━━ Working data

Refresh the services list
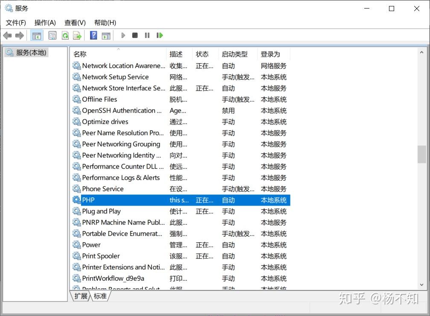Screen dimensions: 430x316 click(x=64, y=35)
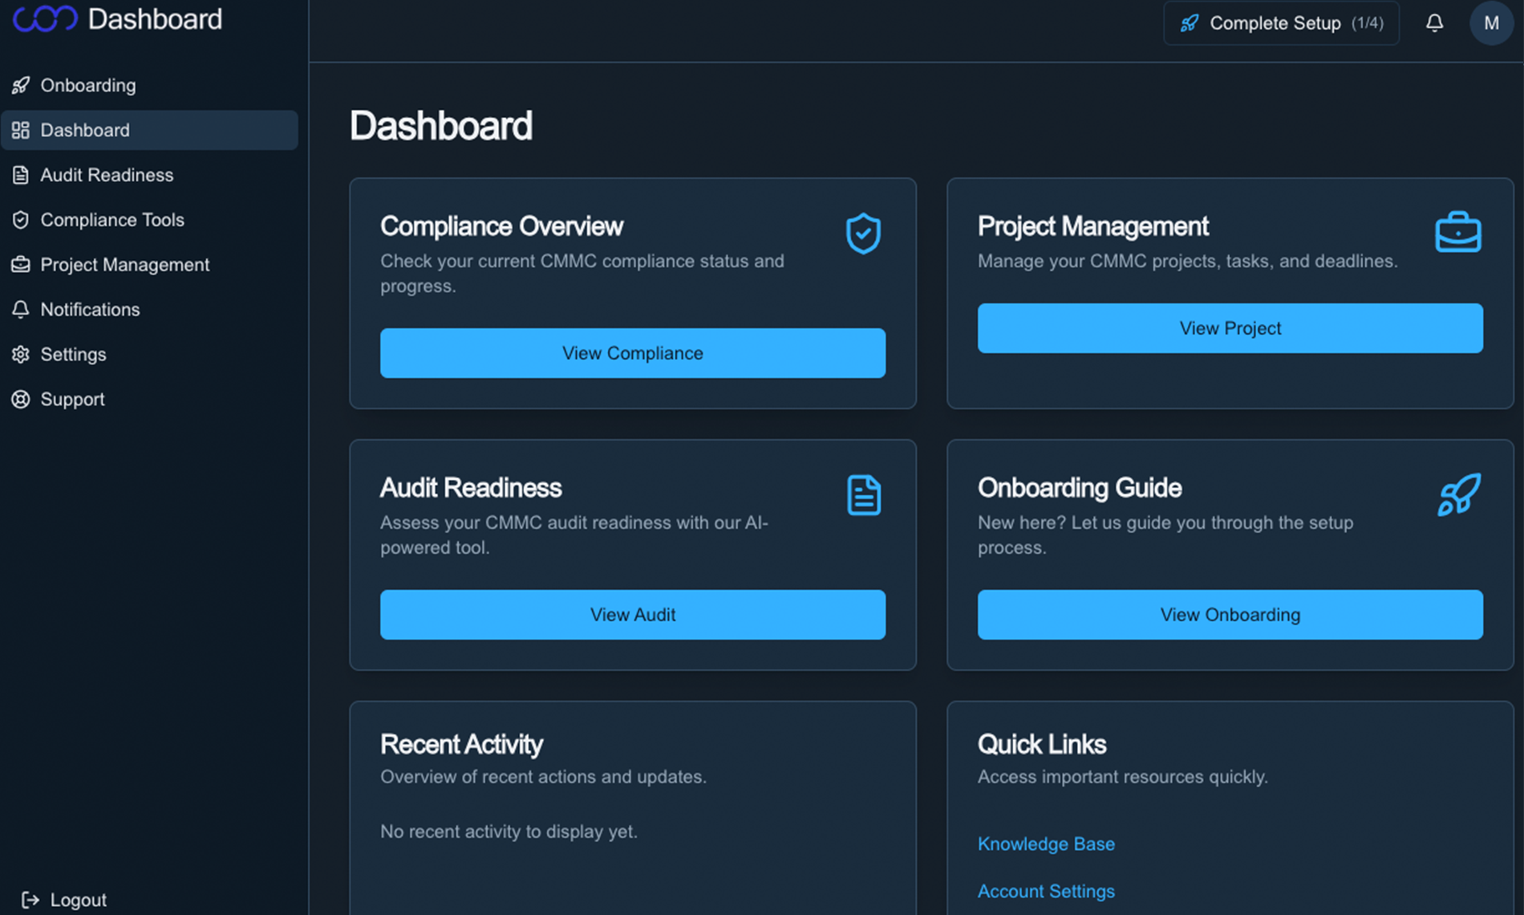Open the M user avatar menu
The image size is (1524, 915).
coord(1491,22)
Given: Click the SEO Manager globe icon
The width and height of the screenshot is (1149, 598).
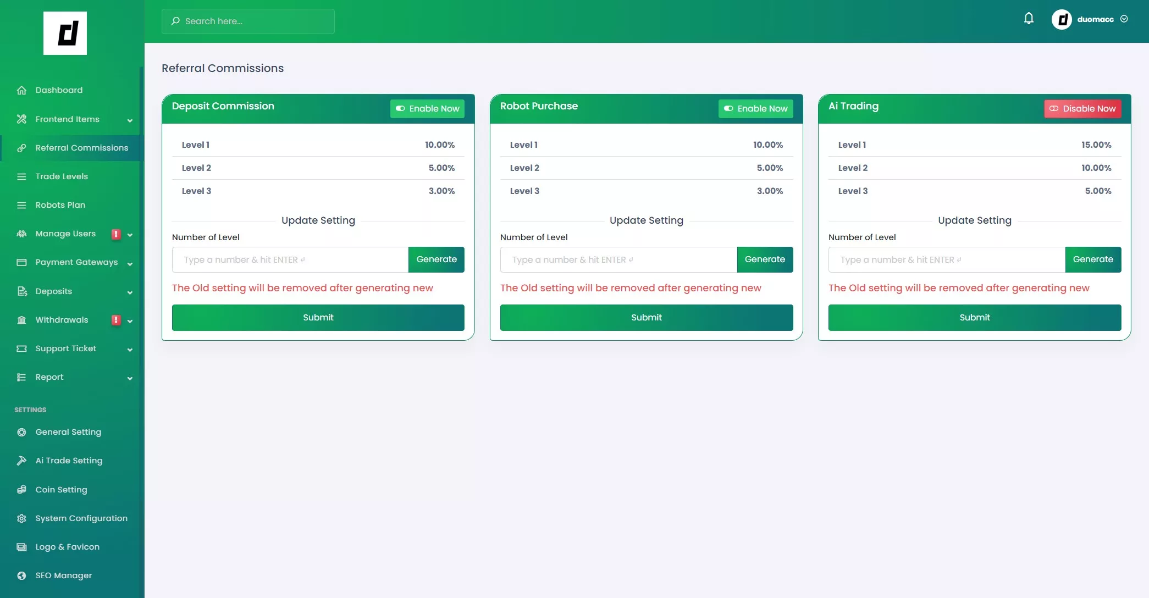Looking at the screenshot, I should click(x=21, y=575).
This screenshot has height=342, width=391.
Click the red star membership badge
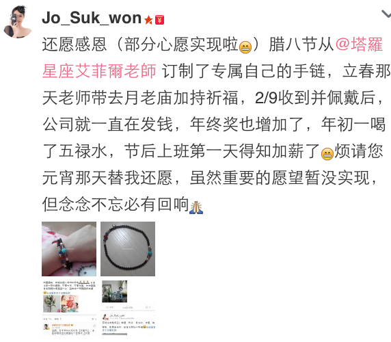[148, 20]
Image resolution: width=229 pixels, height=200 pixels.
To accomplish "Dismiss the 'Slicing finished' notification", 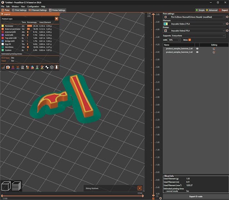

━━━━

**The request:** Could you format all the rows above as a JSON list of strings, with one string per line and blank lines left out? Don't include the pictures.

**Expected answer:**
[
  "Refresh the services list",
  "Screen dimensions: 430x316 click(x=64, y=35)",
  "Open the M user avatar menu",
  "The image size is (1524, 915).",
  "coord(1491,22)",
  "Given: Click the SEO Manager globe icon",
  "The width and height of the screenshot is (1149, 598).",
  "Looking at the screenshot, I should click(x=21, y=575).",
  "This screenshot has height=342, width=391.",
  "Click the red star membership badge",
  "[148, 20]",
  "Image resolution: width=229 pixels, height=200 pixels.",
  "To accomplish \"Dismiss the 'Slicing finished' notification\", "
]